Try it - Copy nothing before the line that contains "This screenshot has height=554, width=604."; from there, transcribe each line exactly through the end of the material, omitting pictures.

- Opening Delimiter -

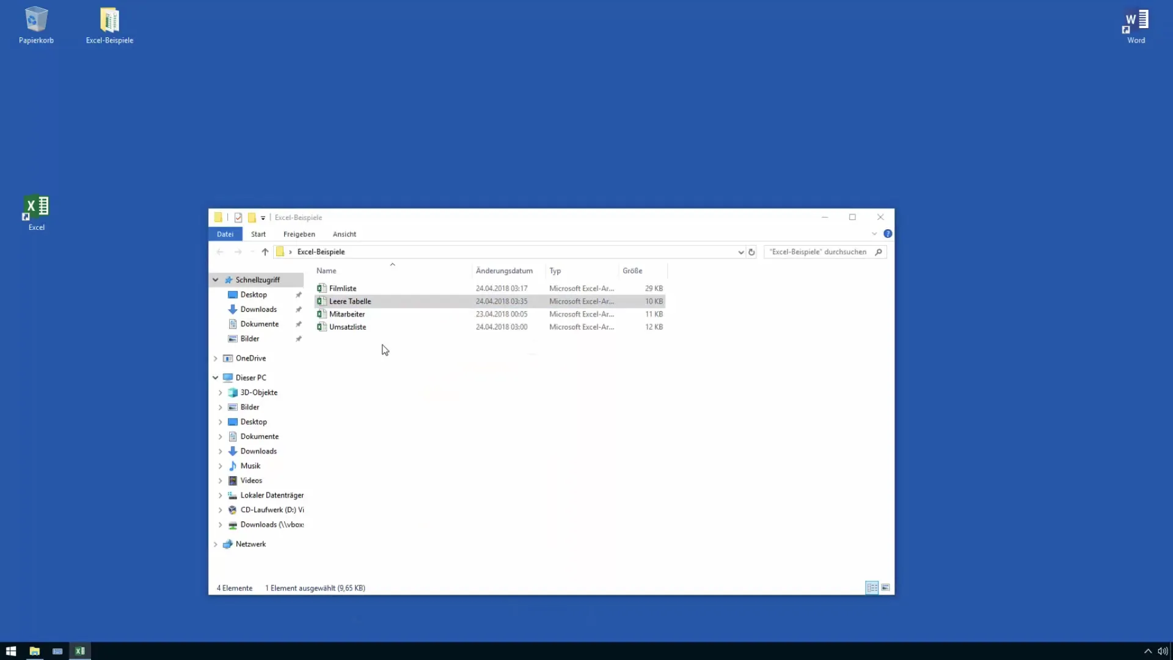
Task: Click the Fimliste Excel file icon
Action: (x=321, y=288)
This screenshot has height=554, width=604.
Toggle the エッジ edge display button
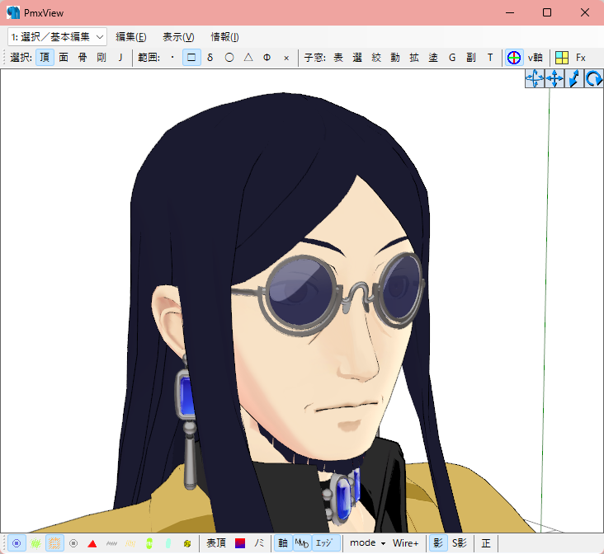pos(325,543)
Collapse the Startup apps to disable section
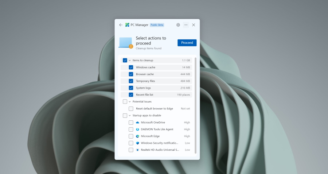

- Closing Delimiter -

Written solution -
This screenshot has height=554, width=604.
Toggle the エッジ edge display button
pos(325,543)
Collapse the Startup apps to disable section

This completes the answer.